### Exercise details
Each entry, from beginning to end, is to be transcribed verbatim.
Segment Open
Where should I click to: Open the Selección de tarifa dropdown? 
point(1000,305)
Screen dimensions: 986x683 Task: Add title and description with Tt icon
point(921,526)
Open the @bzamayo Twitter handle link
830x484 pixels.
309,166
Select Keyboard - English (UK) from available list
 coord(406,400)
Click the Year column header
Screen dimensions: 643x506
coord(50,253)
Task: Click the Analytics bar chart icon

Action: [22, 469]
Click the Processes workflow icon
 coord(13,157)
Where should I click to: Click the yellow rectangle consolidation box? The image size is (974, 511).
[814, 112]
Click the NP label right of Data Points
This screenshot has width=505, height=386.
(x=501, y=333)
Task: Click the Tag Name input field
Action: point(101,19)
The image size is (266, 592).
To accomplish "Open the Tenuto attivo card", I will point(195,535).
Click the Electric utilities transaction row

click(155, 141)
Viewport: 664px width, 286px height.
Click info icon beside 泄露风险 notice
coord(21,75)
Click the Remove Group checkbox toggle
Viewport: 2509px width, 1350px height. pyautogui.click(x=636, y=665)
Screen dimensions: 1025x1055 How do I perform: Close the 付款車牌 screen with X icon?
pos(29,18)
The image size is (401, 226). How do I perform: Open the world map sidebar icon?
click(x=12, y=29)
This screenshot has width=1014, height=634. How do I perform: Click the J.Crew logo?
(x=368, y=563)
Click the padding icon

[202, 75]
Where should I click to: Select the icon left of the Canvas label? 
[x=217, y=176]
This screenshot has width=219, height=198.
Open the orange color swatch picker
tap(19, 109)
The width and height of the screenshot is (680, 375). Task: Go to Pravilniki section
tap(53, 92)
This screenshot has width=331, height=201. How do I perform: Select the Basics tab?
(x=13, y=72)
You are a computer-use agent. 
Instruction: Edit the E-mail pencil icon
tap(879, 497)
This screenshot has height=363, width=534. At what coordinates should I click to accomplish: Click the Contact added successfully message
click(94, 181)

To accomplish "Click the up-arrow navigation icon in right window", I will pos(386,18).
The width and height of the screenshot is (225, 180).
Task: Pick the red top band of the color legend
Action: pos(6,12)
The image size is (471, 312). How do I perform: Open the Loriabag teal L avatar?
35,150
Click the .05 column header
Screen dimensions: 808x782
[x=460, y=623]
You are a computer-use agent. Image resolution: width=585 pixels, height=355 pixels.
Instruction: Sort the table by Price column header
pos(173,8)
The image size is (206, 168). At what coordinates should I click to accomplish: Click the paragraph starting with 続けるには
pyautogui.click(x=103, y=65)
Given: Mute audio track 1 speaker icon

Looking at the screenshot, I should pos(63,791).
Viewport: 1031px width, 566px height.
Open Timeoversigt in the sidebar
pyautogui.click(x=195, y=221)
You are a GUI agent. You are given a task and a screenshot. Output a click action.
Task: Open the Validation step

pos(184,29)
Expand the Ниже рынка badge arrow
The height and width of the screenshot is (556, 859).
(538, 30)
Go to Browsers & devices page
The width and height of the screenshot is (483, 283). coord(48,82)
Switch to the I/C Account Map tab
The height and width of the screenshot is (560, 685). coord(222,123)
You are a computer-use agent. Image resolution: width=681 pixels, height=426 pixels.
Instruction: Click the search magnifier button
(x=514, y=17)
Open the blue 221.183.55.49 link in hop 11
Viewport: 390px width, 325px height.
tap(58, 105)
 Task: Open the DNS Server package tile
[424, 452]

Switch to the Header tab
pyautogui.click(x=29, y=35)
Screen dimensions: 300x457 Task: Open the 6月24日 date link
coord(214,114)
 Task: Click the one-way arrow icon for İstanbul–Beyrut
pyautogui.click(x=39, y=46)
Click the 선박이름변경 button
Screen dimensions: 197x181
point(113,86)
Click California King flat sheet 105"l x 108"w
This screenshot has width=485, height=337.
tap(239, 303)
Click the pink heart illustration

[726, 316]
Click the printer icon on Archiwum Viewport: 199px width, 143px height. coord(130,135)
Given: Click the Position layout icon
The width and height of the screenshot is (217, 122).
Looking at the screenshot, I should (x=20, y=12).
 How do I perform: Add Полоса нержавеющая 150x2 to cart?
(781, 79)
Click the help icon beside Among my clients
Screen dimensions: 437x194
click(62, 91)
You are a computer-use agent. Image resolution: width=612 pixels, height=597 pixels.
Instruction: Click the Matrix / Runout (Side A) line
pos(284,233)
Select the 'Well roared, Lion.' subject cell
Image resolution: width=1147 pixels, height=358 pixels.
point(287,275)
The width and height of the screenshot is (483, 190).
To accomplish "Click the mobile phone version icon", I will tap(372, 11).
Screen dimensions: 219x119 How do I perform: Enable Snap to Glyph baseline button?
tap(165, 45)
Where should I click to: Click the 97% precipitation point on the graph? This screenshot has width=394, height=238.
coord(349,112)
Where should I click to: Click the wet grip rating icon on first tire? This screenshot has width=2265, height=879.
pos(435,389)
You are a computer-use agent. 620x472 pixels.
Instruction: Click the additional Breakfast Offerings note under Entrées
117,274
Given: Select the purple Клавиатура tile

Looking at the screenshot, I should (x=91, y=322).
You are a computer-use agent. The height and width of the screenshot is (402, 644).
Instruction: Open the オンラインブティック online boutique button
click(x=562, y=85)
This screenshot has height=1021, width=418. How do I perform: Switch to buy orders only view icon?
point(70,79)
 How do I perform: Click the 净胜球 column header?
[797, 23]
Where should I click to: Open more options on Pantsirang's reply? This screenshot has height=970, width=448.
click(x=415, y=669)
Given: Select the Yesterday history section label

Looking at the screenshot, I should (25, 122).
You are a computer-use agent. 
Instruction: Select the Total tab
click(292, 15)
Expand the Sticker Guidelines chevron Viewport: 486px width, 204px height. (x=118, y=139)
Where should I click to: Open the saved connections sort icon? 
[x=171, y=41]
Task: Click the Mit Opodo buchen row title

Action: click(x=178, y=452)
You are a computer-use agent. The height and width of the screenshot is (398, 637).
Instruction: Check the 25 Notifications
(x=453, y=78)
Segment Closed
### Solution
Where should I click to: Open the Selección de tarifa dropdown? 
point(1000,305)
Screen dimensions: 986x683 Task: Add title and description with Tt icon
point(921,526)
Open the @bzamayo Twitter handle link
830x484 pixels.
309,166
Select Keyboard - English (UK) from available list
 coord(406,400)
Click the Year column header
Screen dimensions: 643x506
coord(50,253)
Task: Click the Analytics bar chart icon

Action: [22, 469]
Click the Processes workflow icon
 coord(13,157)
Where should I click to: Click the yellow rectangle consolidation box? The image size is (974, 511).
[814, 112]
Click the NP label right of Data Points
This screenshot has width=505, height=386.
(x=501, y=333)
Task: Click the Tag Name input field
Action: point(101,19)
The image size is (266, 592).
To accomplish "Open the Tenuto attivo card", I will point(195,535).
Click the Electric utilities transaction row

click(155, 141)
Viewport: 664px width, 286px height.
Click info icon beside 泄露风险 notice
coord(21,75)
Click the Remove Group checkbox toggle
Viewport: 2509px width, 1350px height. pyautogui.click(x=636, y=665)
Screen dimensions: 1025x1055 How do I perform: Close the 付款車牌 screen with X icon?
pos(29,18)
The image size is (401, 226). How do I perform: Open the world map sidebar icon?
click(x=12, y=29)
This screenshot has width=1014, height=634. How do I perform: Click the J.Crew logo?
(x=368, y=563)
Click the padding icon

[202, 75]
Where should I click to: Select the icon left of the Canvas label? 
[x=217, y=176]
This screenshot has width=219, height=198.
Open the orange color swatch picker
tap(19, 109)
The width and height of the screenshot is (680, 375). Task: Go to Pravilniki section
tap(53, 92)
This screenshot has width=331, height=201. How do I perform: Select the Basics tab?
(x=13, y=72)
You are a computer-use agent. 
Instruction: Edit the E-mail pencil icon
tap(879, 497)
This screenshot has height=363, width=534. At what coordinates should I click to accomplish: Click the Contact added successfully message
click(94, 181)

To accomplish "Click the up-arrow navigation icon in right window", I will pos(386,18).
The width and height of the screenshot is (225, 180).
Task: Pick the red top band of the color legend
Action: pos(6,12)
The image size is (471, 312). How do I perform: Open the Loriabag teal L avatar?
35,150
Click the .05 column header
Screen dimensions: 808x782
[x=460, y=623]
You are a computer-use agent. Image resolution: width=585 pixels, height=355 pixels.
Instruction: Sort the table by Price column header
pos(173,8)
The image size is (206, 168). At what coordinates should I click to accomplish: Click the paragraph starting with 続けるには
pyautogui.click(x=103, y=65)
Given: Mute audio track 1 speaker icon

Looking at the screenshot, I should pos(63,791).
Viewport: 1031px width, 566px height.
Open Timeoversigt in the sidebar
pyautogui.click(x=195, y=221)
You are a GUI agent. You are given a task and a screenshot. Output a click action.
Task: Open the Validation step

pos(184,29)
Expand the Ниже рынка badge arrow
The height and width of the screenshot is (556, 859).
(538, 30)
Go to Browsers & devices page
The width and height of the screenshot is (483, 283). coord(48,82)
Switch to the I/C Account Map tab
The height and width of the screenshot is (560, 685). coord(222,123)
You are a computer-use agent. Image resolution: width=681 pixels, height=426 pixels.
Instruction: Click the search magnifier button
(x=514, y=17)
Open the blue 221.183.55.49 link in hop 11
Viewport: 390px width, 325px height.
tap(58, 105)
 Task: Open the DNS Server package tile
[424, 452]

Switch to the Header tab
pyautogui.click(x=29, y=35)
Screen dimensions: 300x457 Task: Open the 6月24日 date link
coord(214,114)
 Task: Click the one-way arrow icon for İstanbul–Beyrut
pyautogui.click(x=39, y=46)
Click the 선박이름변경 button
Screen dimensions: 197x181
point(113,86)
Click California King flat sheet 105"l x 108"w
This screenshot has width=485, height=337.
tap(239, 303)
Click the pink heart illustration

[726, 316]
Click the printer icon on Archiwum Viewport: 199px width, 143px height. coord(130,135)
Given: Click the Position layout icon
The width and height of the screenshot is (217, 122).
Looking at the screenshot, I should (x=20, y=12).
 How do I perform: Add Полоса нержавеющая 150x2 to cart?
(781, 79)
Click the help icon beside Among my clients
Screen dimensions: 437x194
click(62, 91)
You are a computer-use agent. Image resolution: width=612 pixels, height=597 pixels.
Instruction: Click the Matrix / Runout (Side A) line
pos(284,233)
Select the 'Well roared, Lion.' subject cell
Image resolution: width=1147 pixels, height=358 pixels.
point(287,275)
The width and height of the screenshot is (483, 190).
To accomplish "Click the mobile phone version icon", I will tap(372, 11).
Screen dimensions: 219x119 How do I perform: Enable Snap to Glyph baseline button?
tap(165, 45)
Where should I click to: Click the 97% precipitation point on the graph? This screenshot has width=394, height=238.
coord(349,112)
Where should I click to: Click the wet grip rating icon on first tire? This screenshot has width=2265, height=879.
pos(435,389)
You are a computer-use agent. 620x472 pixels.
Instruction: Click the additional Breakfast Offerings note under Entrées
117,274
Given: Select the purple Клавиатура tile

Looking at the screenshot, I should (x=91, y=322).
You are a computer-use agent. The height and width of the screenshot is (402, 644).
Instruction: Open the オンラインブティック online boutique button
click(x=562, y=85)
This screenshot has height=1021, width=418. How do I perform: Switch to buy orders only view icon?
point(70,79)
 How do I perform: Click the 净胜球 column header?
[797, 23]
Where should I click to: Open more options on Pantsirang's reply? This screenshot has height=970, width=448.
click(x=415, y=669)
Given: Select the Yesterday history section label

Looking at the screenshot, I should (25, 122).
You are a computer-use agent. 
Instruction: Select the Total tab
click(292, 15)
Expand the Sticker Guidelines chevron Viewport: 486px width, 204px height. (x=118, y=139)
Where should I click to: Open the saved connections sort icon? 
[x=171, y=41]
Task: Click the Mit Opodo buchen row title

Action: click(x=178, y=452)
You are a computer-use agent. The height and width of the screenshot is (398, 637).
Instruction: Check the 25 Notifications
(x=453, y=78)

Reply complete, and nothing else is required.